I read today in the newspapers that there has been concern that these changes will mean that the police will decide what protests will be able to take place and that they will be able to choose. There is always choice on the issue of a protest. Protesters can choose to protest in such a way that the sick can still get to hospital, and people can still get to work and earn a living. Equally—[Interruption.] I am glad that I now have the attention of the shadow Home Secretary; it is quite an achievement that she can lift her head up from her phone. Equally, the Metropolitan police also have a choice as to how they police these protests and the decisions they can take.

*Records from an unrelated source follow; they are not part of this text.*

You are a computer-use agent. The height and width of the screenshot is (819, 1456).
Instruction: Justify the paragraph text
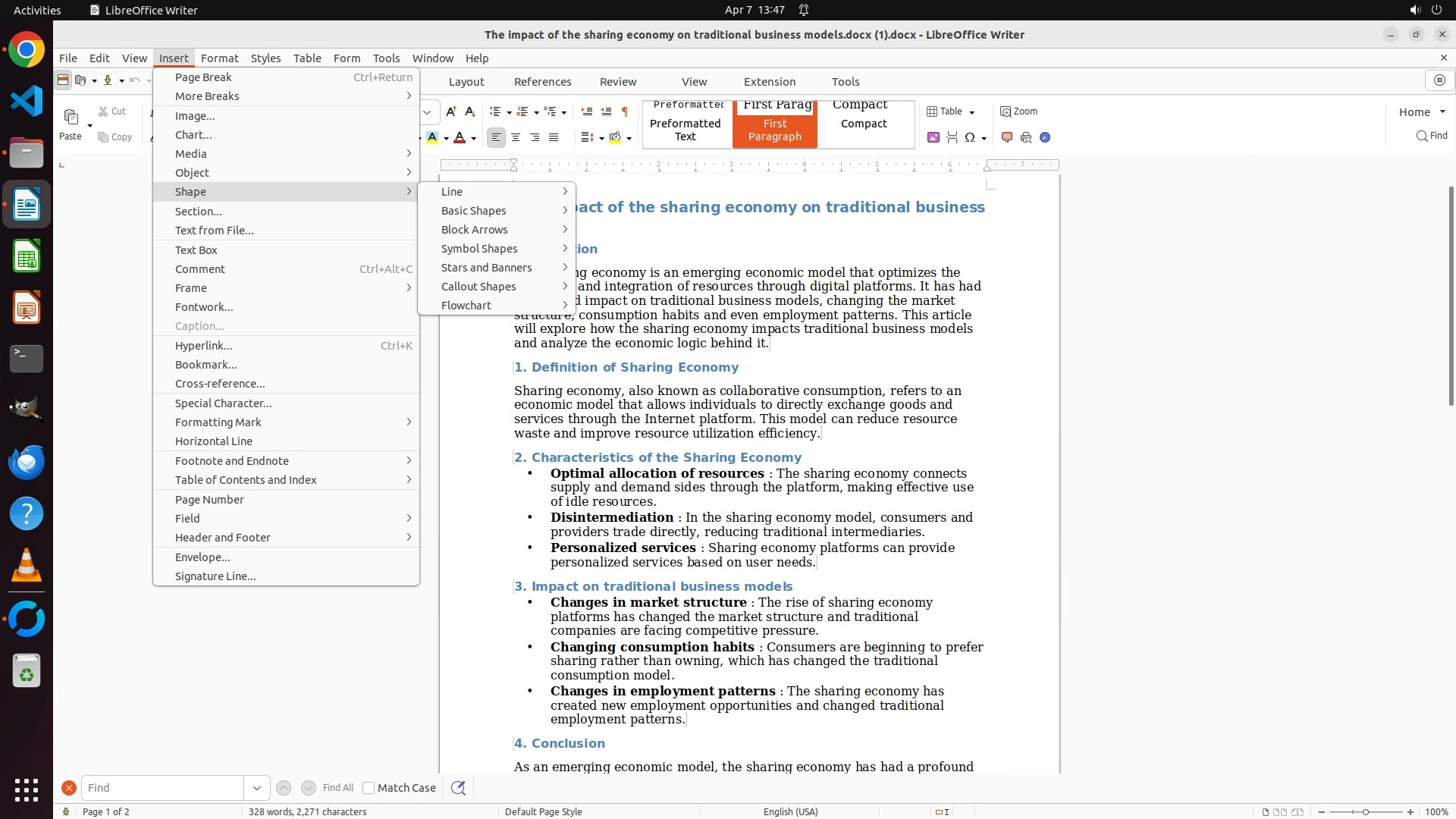pos(554,137)
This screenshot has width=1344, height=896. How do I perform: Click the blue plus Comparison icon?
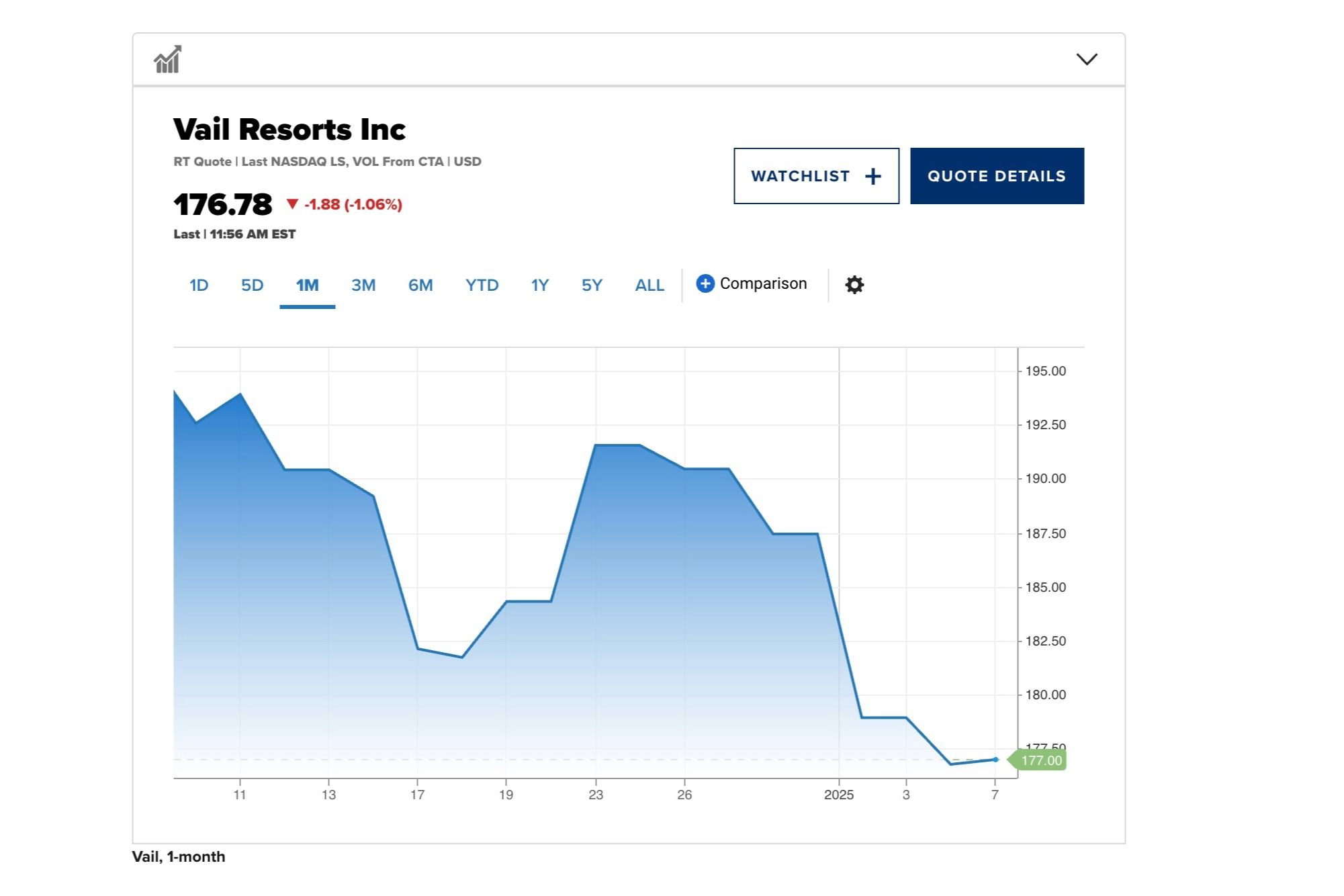point(705,283)
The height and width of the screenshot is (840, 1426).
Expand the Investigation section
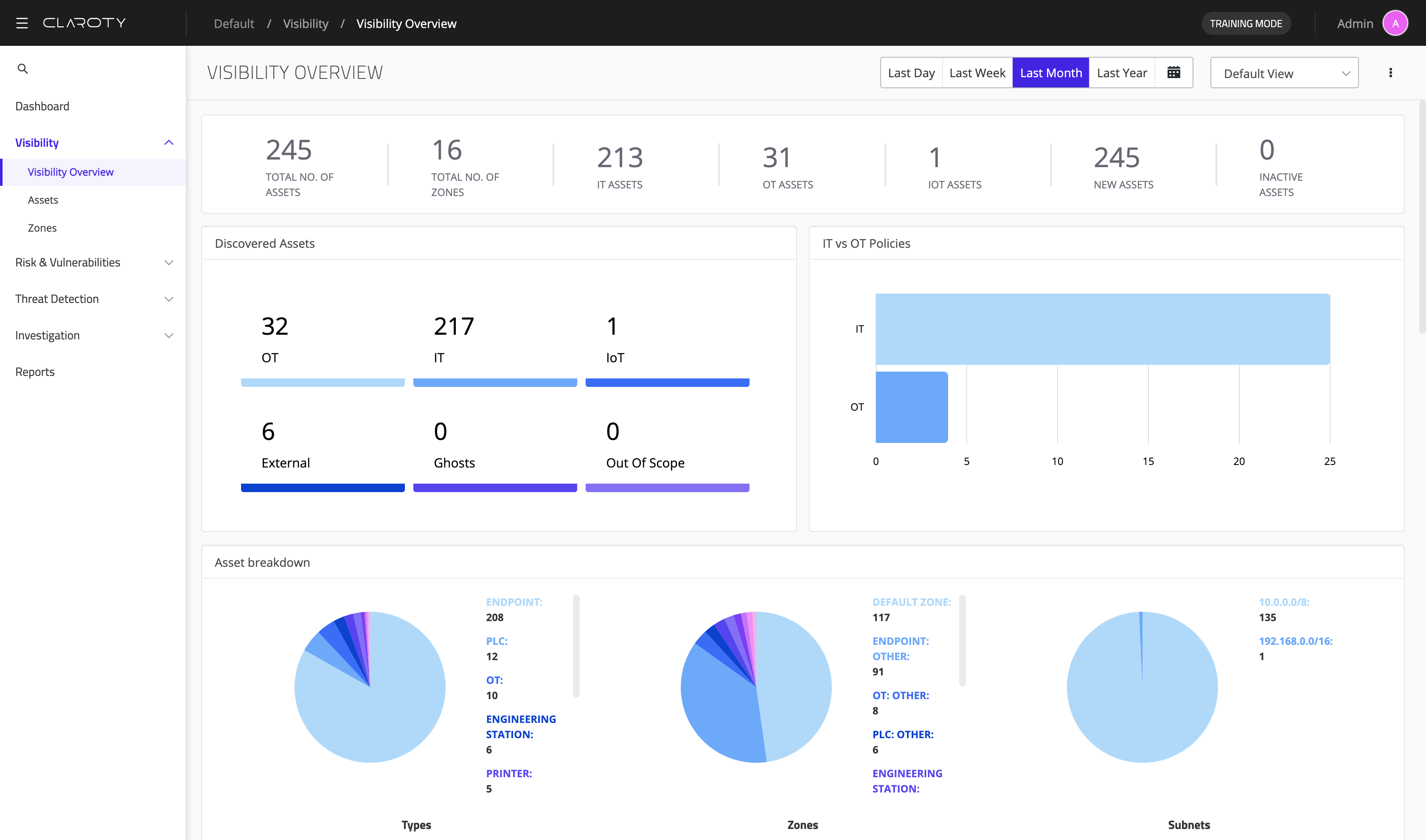click(168, 336)
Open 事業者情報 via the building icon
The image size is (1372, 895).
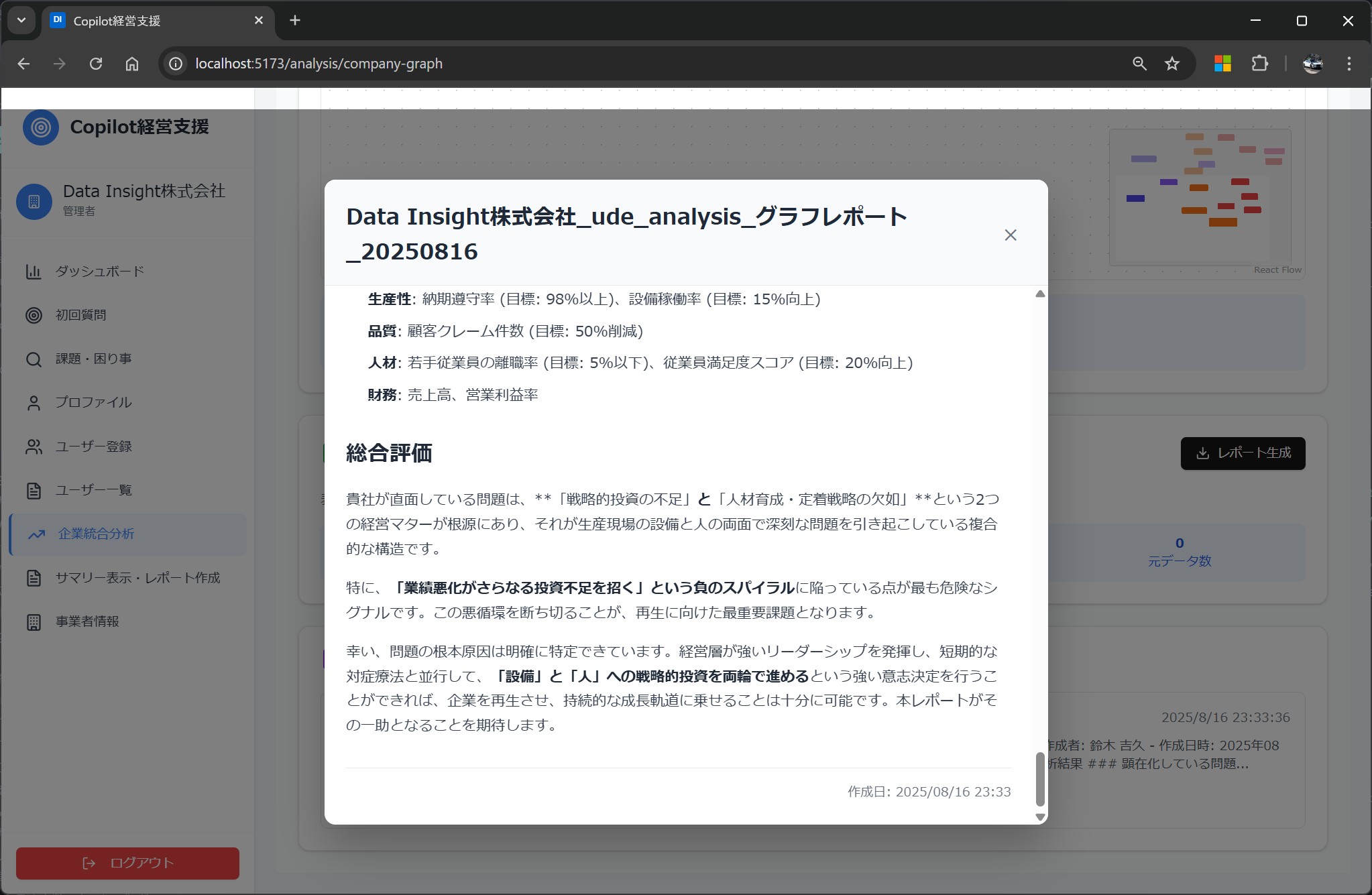(x=34, y=621)
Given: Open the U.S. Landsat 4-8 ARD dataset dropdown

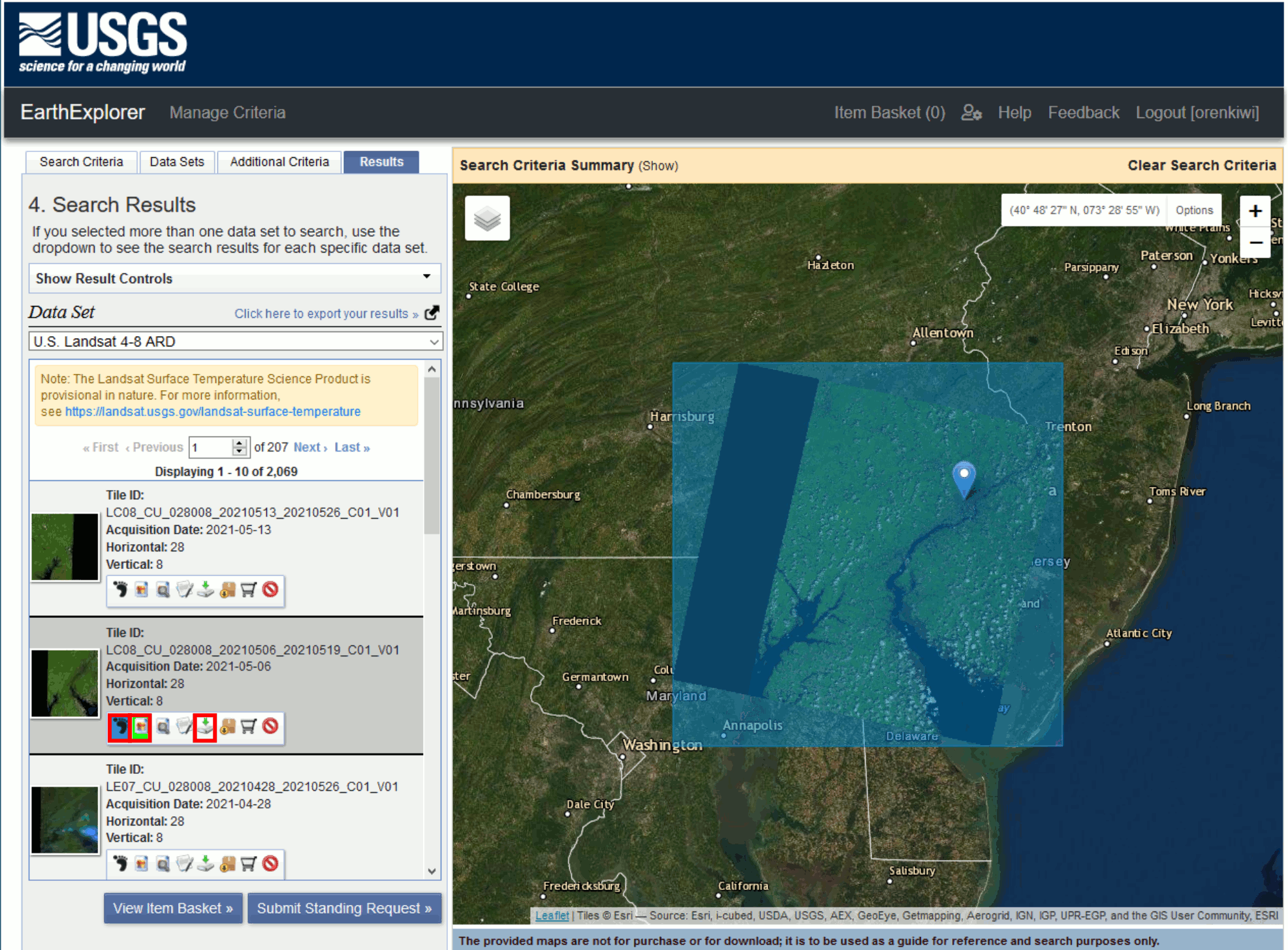Looking at the screenshot, I should coord(236,341).
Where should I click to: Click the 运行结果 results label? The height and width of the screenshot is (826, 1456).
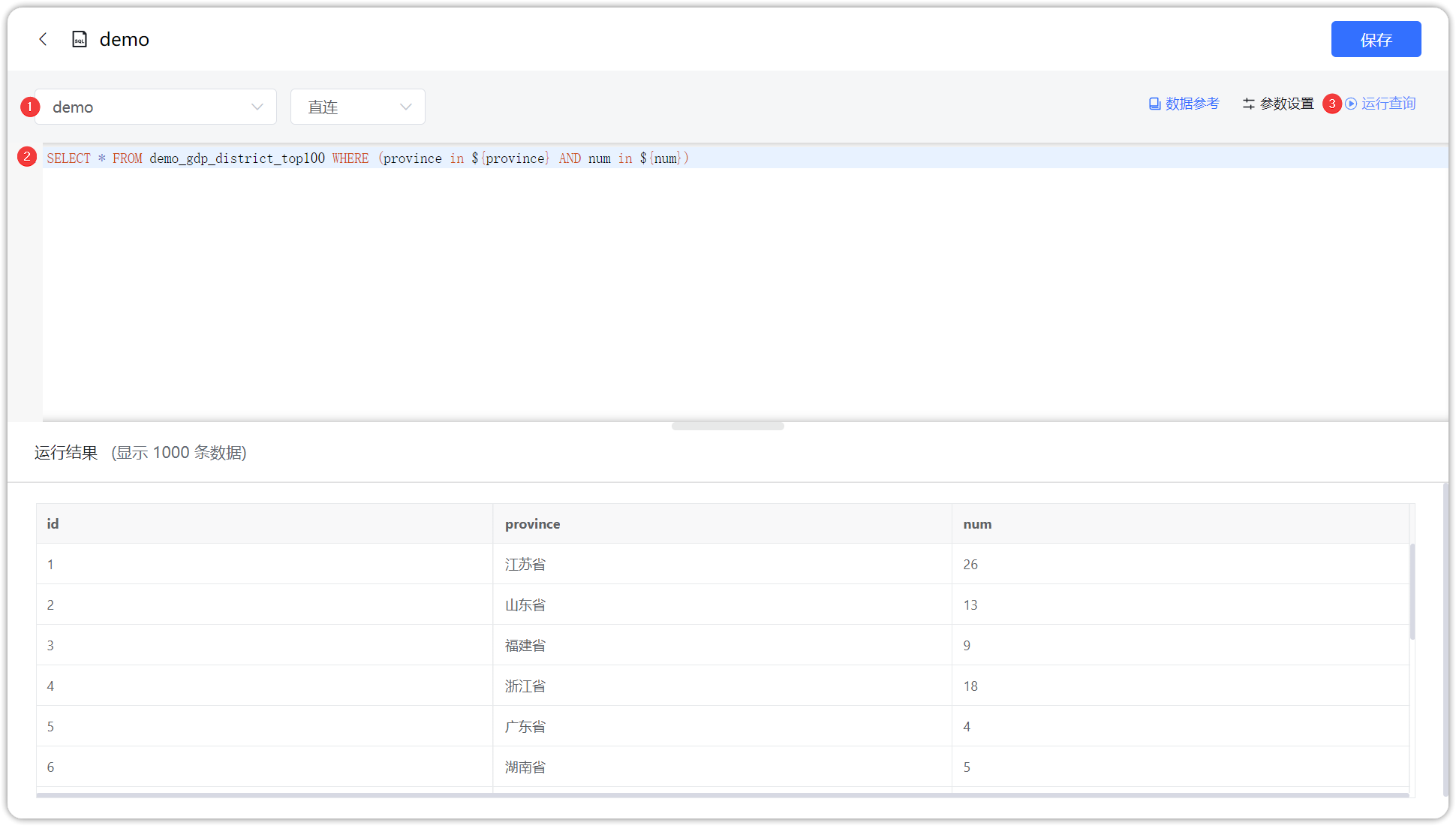(66, 453)
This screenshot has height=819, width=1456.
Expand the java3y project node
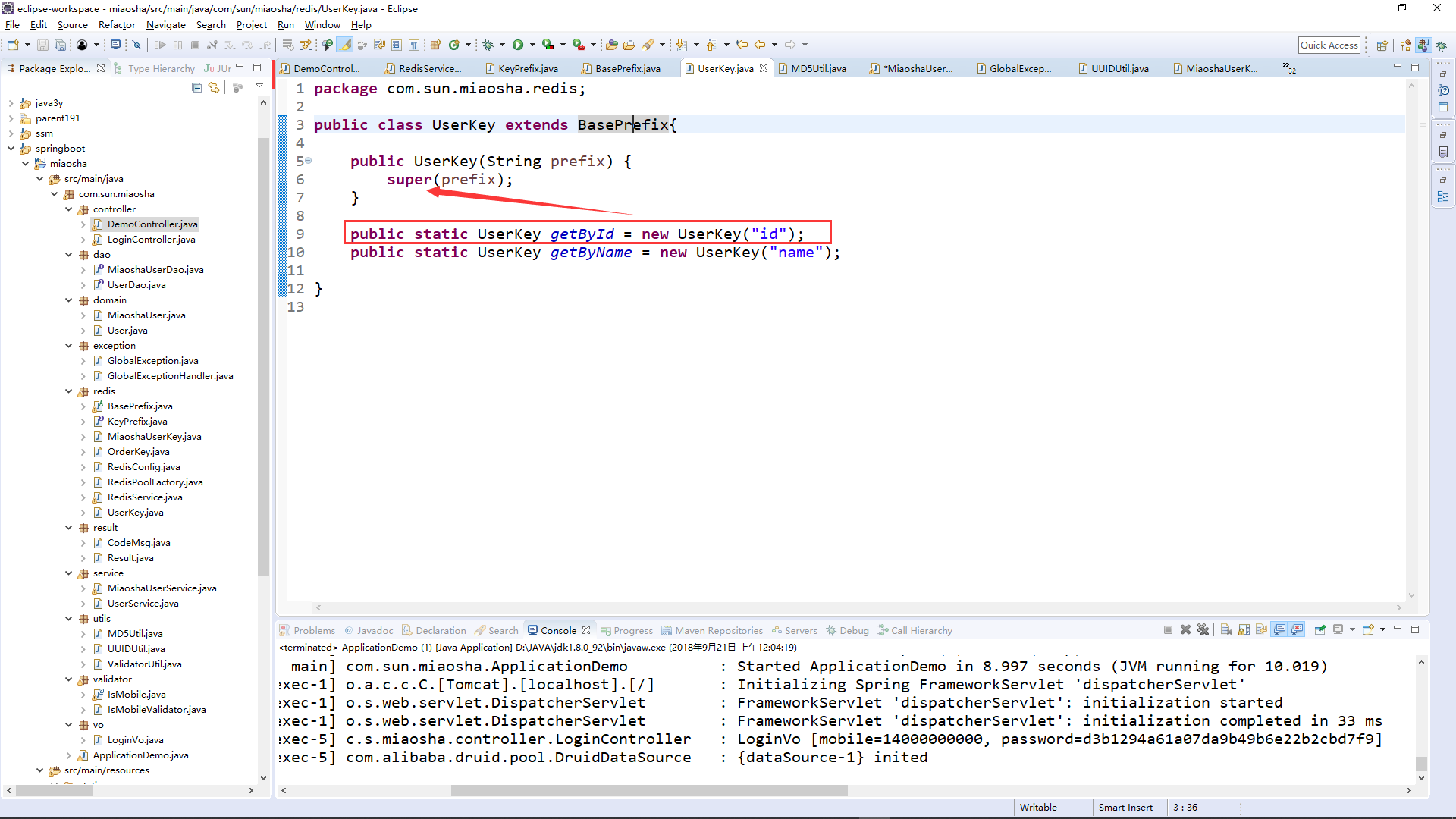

No, I am not giving way, because the shadow Home Secretary has not paid attention to anything anyone else has said in this Chamber. On that note, I am resuming my seat.
I thank all right hon. and hon. Members for their contributions in what has been a fruitful and lively debate. I will not spend too much time responding to Labour’s position. The response of the shadow Secretary of State was almost totally devoid of anything serious on the issue of public order. She would rather spend her time in the Chamber glued to her phone, as my hon. Friend the Member for Blackpool North and Cleveleys (Paul Maynard) remarked.
Can the Home Secretary confirm that slow walking is already against the law and that that is how the Metropolitan police and other police forces have already managed to stop a whole series of slow-walking incidences that have caused significant disruption for communities?
The fact that the right hon. Lady has to ask that question reflects her total misunderstanding of what we are debating here today. Of course the police have powers enshrined in legislation already, but we are trying to clarify the thresholds and boundaries of where the legal limit lies, so that they can take more robust action and respond more effectively. Perhaps if she had not looked at her phone so much she would know what we were talking about. She would also rather spend her time at the Dispatch Box playing pantomime politics than engaging with the serious issue of public safety and the right to protest.
People cannot get to work. They cannot get to school. Ambulances cannot get to patients. People cannot get to funerals. Hard-working people are paying well-earned cash to attend live sporting events, public galleries and public shows not for them to be ruined by a selfish minority.